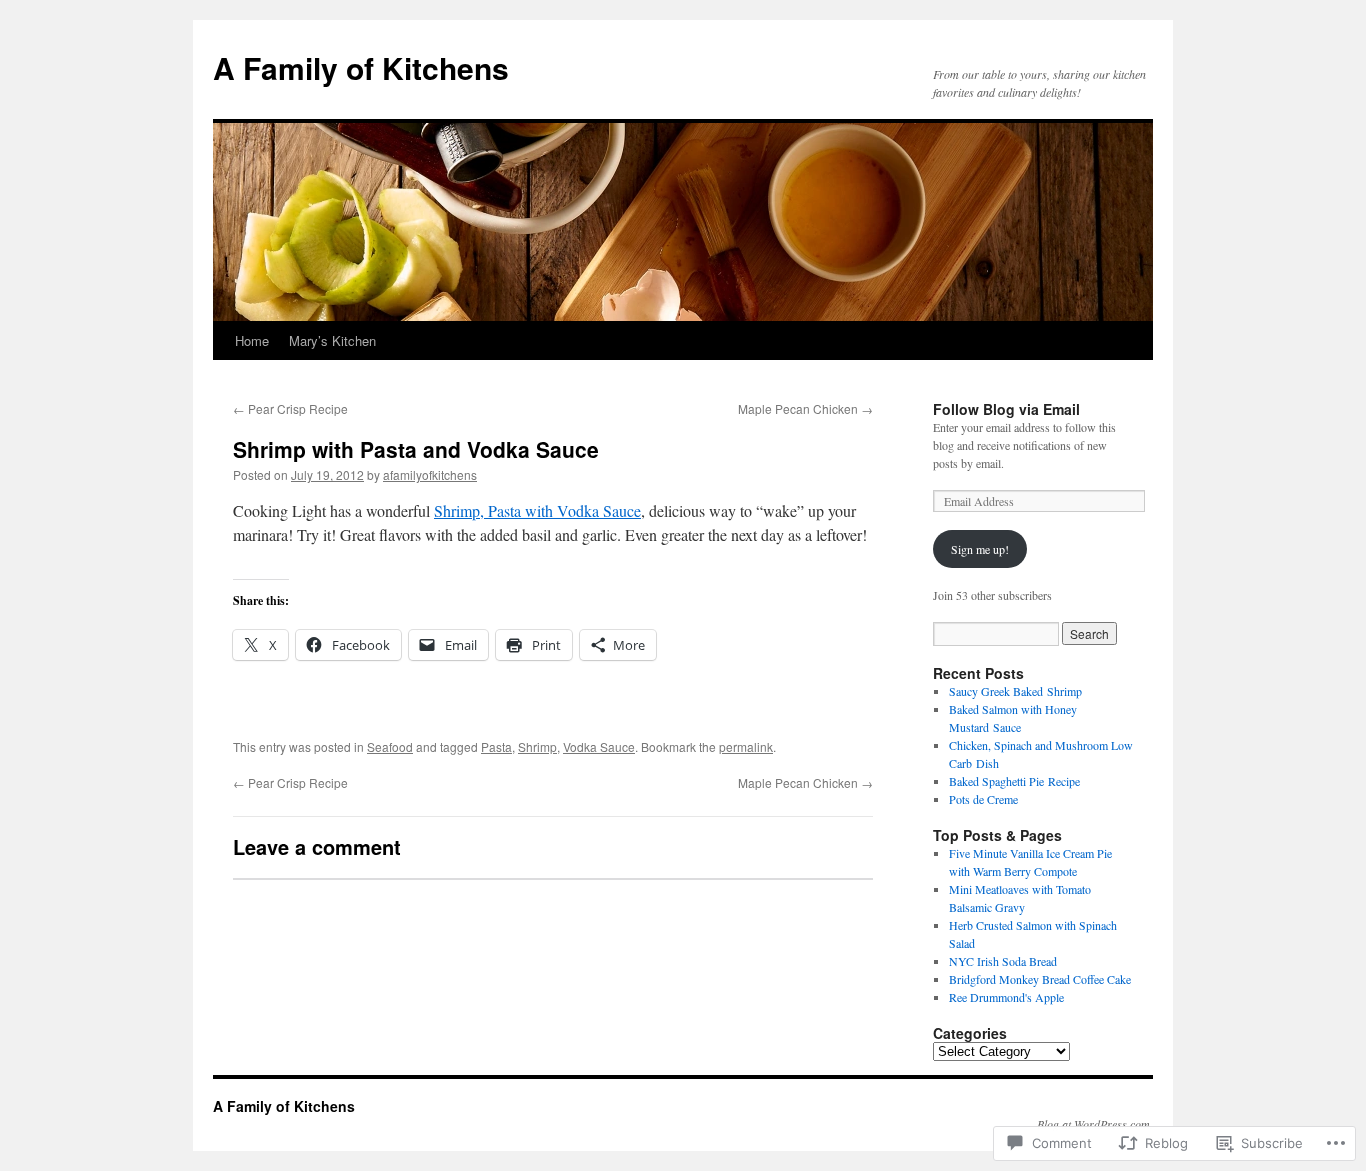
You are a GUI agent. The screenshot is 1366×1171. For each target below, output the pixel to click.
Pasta (496, 746)
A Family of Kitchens (361, 67)
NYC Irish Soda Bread (1003, 961)
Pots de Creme (983, 799)
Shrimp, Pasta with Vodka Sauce (537, 510)
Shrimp (537, 746)
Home (252, 340)
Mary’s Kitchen (332, 340)
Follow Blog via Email (1006, 409)
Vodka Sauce (599, 746)
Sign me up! (980, 549)
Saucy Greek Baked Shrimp (1015, 691)
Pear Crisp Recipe (290, 408)
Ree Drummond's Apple (1006, 997)
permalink (746, 746)
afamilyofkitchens (430, 474)
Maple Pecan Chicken (805, 408)
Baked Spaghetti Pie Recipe (1014, 781)
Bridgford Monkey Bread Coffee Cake (1040, 979)
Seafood (390, 746)
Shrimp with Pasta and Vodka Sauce (416, 449)
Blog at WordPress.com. (1095, 1124)
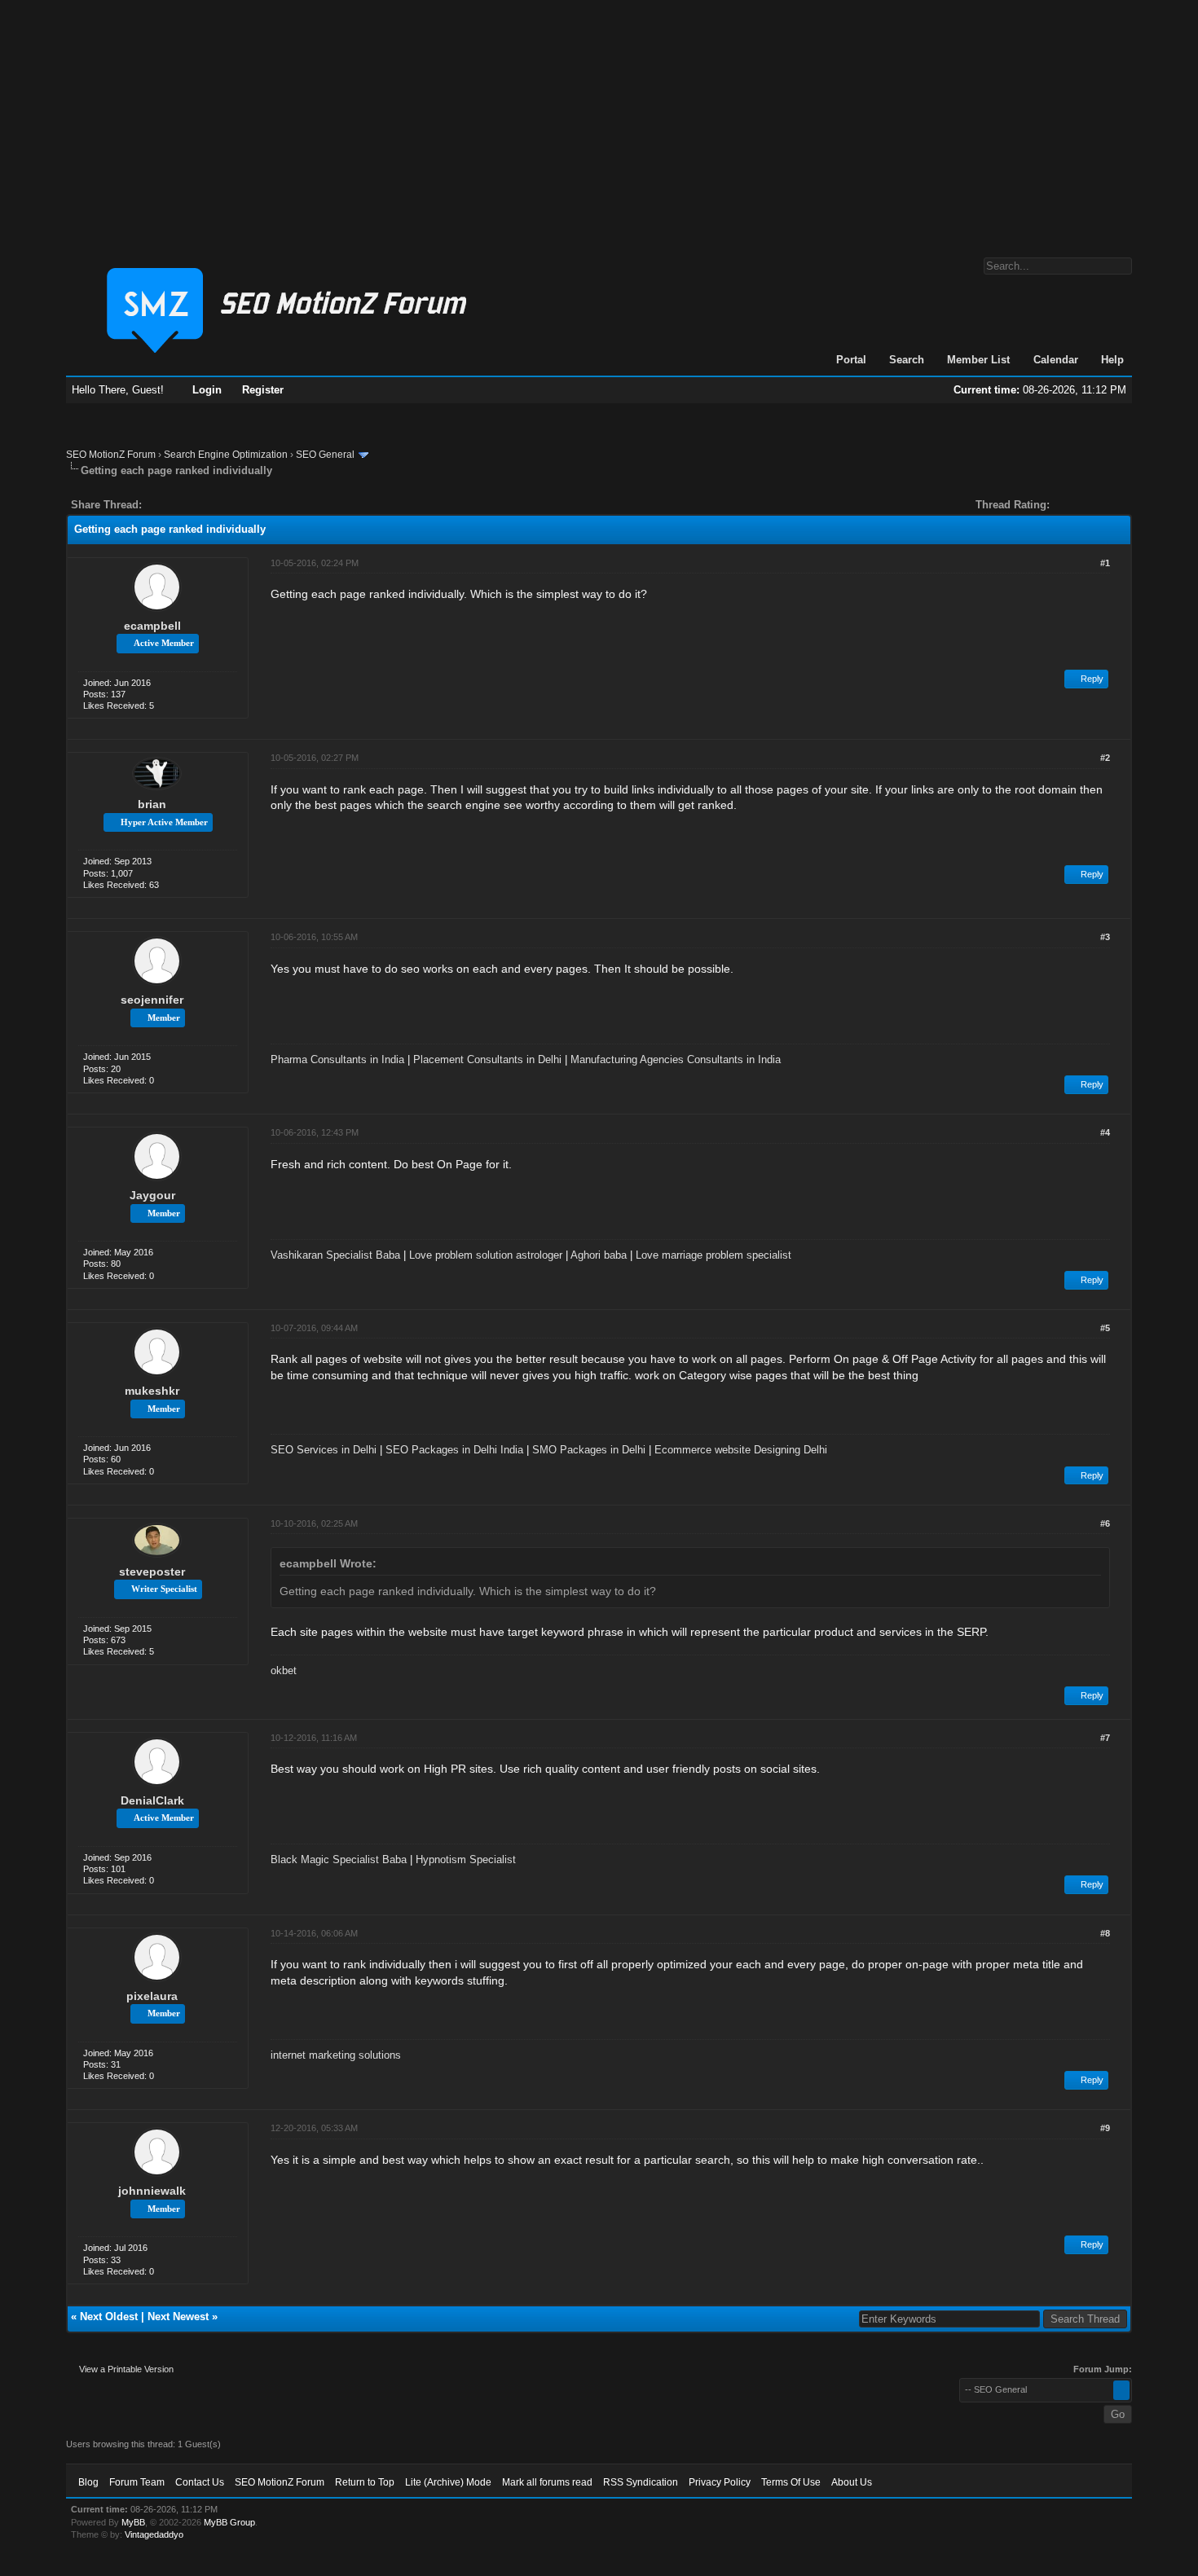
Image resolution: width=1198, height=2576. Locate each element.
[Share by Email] (230, 505)
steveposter (152, 1571)
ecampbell (152, 625)
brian (152, 804)
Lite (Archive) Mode (448, 2482)
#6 (1105, 1523)
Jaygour (152, 1195)
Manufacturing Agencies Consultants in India (675, 1059)
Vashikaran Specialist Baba (335, 1255)
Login (207, 390)
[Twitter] (169, 505)
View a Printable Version (126, 2369)
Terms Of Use (791, 2482)
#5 (1105, 1328)
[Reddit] (203, 505)
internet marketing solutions (336, 2055)
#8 (1105, 1933)
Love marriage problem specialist (713, 1255)
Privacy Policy (720, 2482)
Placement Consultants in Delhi (487, 1059)
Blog (88, 2482)
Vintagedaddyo (154, 2534)
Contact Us (199, 2482)
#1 (1105, 563)
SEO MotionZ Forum (111, 454)
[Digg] (180, 505)
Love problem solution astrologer (485, 1255)
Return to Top (364, 2482)
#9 (1105, 2128)
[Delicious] (191, 505)
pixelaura (152, 1995)
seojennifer (152, 999)
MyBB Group (229, 2522)
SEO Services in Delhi (324, 1450)
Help (1112, 360)
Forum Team (137, 2482)
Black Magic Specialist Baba (339, 1859)
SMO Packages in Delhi (588, 1450)
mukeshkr (152, 1390)
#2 (1105, 758)
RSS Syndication (640, 2482)
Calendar (1055, 360)
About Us (851, 2482)
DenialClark (152, 1800)
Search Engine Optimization (226, 454)
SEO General (325, 454)
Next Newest (178, 2316)
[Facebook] (157, 505)
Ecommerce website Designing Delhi (740, 1450)
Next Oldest (109, 2316)
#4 (1105, 1132)
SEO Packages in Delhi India (454, 1450)
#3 (1105, 937)
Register (263, 390)
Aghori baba (598, 1255)
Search (906, 360)
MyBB (133, 2522)
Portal (851, 360)
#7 (1105, 1738)
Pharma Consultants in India (337, 1059)
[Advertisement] (599, 121)
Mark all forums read (547, 2482)
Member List (978, 360)
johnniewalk (152, 2190)
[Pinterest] (219, 505)
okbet (284, 1670)
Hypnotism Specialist (466, 1859)
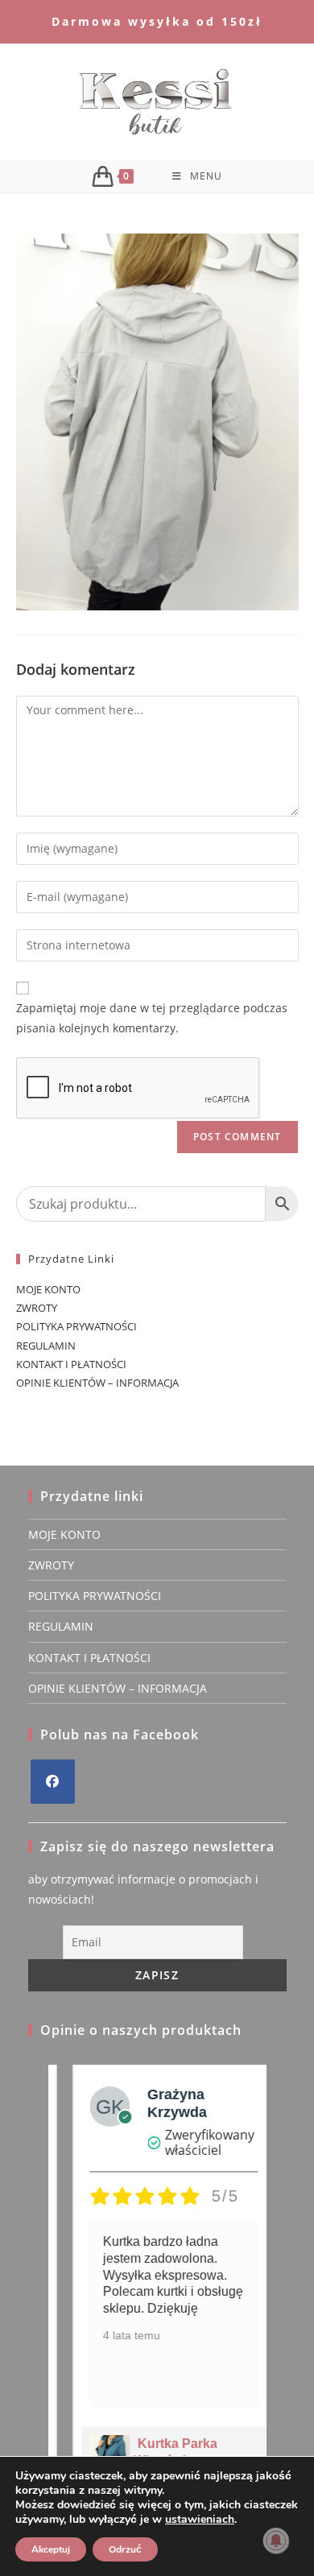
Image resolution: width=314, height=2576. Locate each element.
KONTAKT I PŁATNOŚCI (71, 1364)
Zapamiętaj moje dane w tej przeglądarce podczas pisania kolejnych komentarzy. (151, 1018)
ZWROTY (36, 1307)
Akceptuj (50, 2549)
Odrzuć (125, 2549)
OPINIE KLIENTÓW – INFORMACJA (97, 1382)
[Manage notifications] (276, 2540)
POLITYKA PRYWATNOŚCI (76, 1326)
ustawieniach (199, 2519)
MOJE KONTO (48, 1289)
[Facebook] (53, 1781)
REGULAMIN (46, 1345)
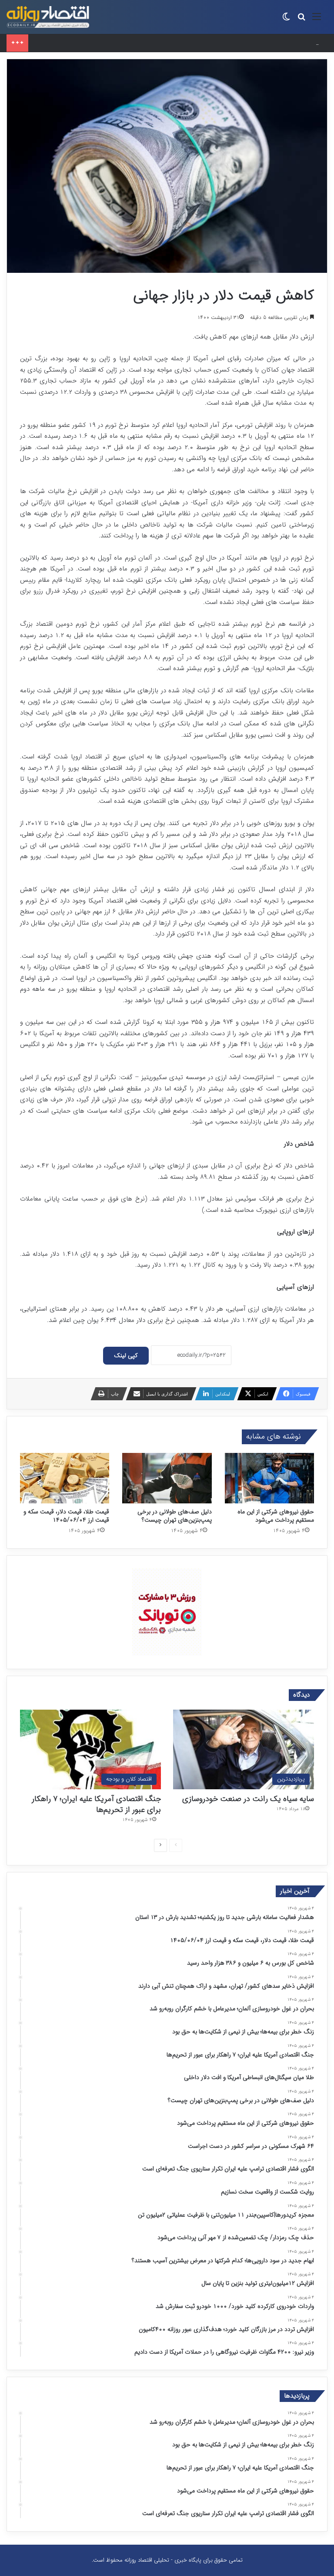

---

THE PROBLEM:
Leave out the pictures and return every record word for word.

OUTPUT:
You are a GUI agent. The screenshot is 1366×1171. For each target below, output the pixel to click.
Pasta (496, 746)
A Family of Kitchens (361, 67)
NYC Irish Soda Bread (1003, 961)
Pots de Creme (983, 799)
Shrimp, Pasta with Vodka Sauce (537, 510)
Shrimp (537, 746)
Home (252, 340)
Mary’s Kitchen (332, 340)
Follow Blog via Email (1006, 409)
Vodka Sauce (599, 746)
Sign me up! (980, 549)
Saucy Greek Baked Shrimp (1015, 691)
Pear Crisp Recipe (290, 408)
Ree Drummond's Apple (1006, 997)
permalink (746, 746)
afamilyofkitchens (430, 474)
Maple Pecan Chicken (805, 408)
Baked Spaghetti Pie Recipe (1014, 781)
Bridgford Monkey Bread Coffee Cake (1040, 979)
Seafood (390, 746)
Shrimp with Pasta and Vodka Sauce (416, 449)
Blog at WordPress.com. (1095, 1124)
Image resolution: width=1198, height=2576. Locate each element.
[Share by Email] (230, 505)
steveposter (152, 1571)
ecampbell (152, 625)
brian (152, 804)
Lite (Archive) Mode (448, 2482)
#6 (1105, 1523)
Jaygour (152, 1195)
Manufacturing Agencies Consultants in India (675, 1059)
Vashikaran Specialist Baba (335, 1255)
Login (207, 390)
[Twitter] (169, 505)
View a Printable Version (126, 2369)
Terms Of Use (791, 2482)
#5 (1105, 1328)
[Reddit] (203, 505)
internet marketing solutions (336, 2055)
#8 (1105, 1933)
Love marriage problem specialist (713, 1255)
Privacy Policy (720, 2482)
Placement Consultants in Delhi (487, 1059)
Blog (88, 2482)
Vintagedaddyo (154, 2534)
Contact Us (199, 2482)
#1 (1105, 563)
SEO MotionZ Forum (111, 454)
[Digg] (180, 505)
Love problem solution astrologer (485, 1255)
Return to Top (364, 2482)
#9 (1105, 2128)
[Delicious] (191, 505)
pixelaura (152, 1995)
seojennifer (152, 999)
MyBB Group (229, 2522)
SEO Services in Delhi (324, 1450)
Help (1112, 360)
Forum Team (137, 2482)
Black Magic Specialist Baba (339, 1859)
SMO Packages in Delhi (588, 1450)
mukeshkr (152, 1390)
#2 (1105, 758)
RSS Syndication (640, 2482)
Calendar (1055, 360)
About Us (851, 2482)
DenialClark (152, 1800)
Search Engine Optimization (226, 454)
SEO General (325, 454)
Next Newest (178, 2316)
[Facebook] (157, 505)
Ecommerce website Designing Delhi (740, 1450)
Next Oldest (109, 2316)
#4 (1105, 1132)
SEO Packages in Delhi India (454, 1450)
#3 (1105, 937)
Register (263, 390)
Aghori baba (598, 1255)
Search (906, 360)
MyBB (133, 2522)
Portal (851, 360)
#7 (1105, 1738)
Pharma Consultants in India (337, 1059)
[Advertisement] (599, 121)
Mark all forums read (547, 2482)
Member List (978, 360)
johnniewalk (152, 2190)
[Pinterest] (219, 505)
okbet (284, 1670)
Hypnotism Specialist (466, 1859)
Image resolution: width=314, height=2576. Locate each element.
KONTAKT I PŁATNOŚCI (71, 1364)
Zapamiętaj moje dane w tej przeglądarce podczas pisania kolejnych komentarzy. (151, 1018)
ZWROTY (36, 1307)
Akceptuj (50, 2549)
Odrzuć (125, 2549)
OPINIE KLIENTÓW – INFORMACJA (97, 1382)
[Manage notifications] (276, 2540)
POLITYKA PRYWATNOŚCI (76, 1326)
ustawieniach (199, 2519)
MOJE KONTO (48, 1289)
[Facebook] (53, 1781)
REGULAMIN (46, 1345)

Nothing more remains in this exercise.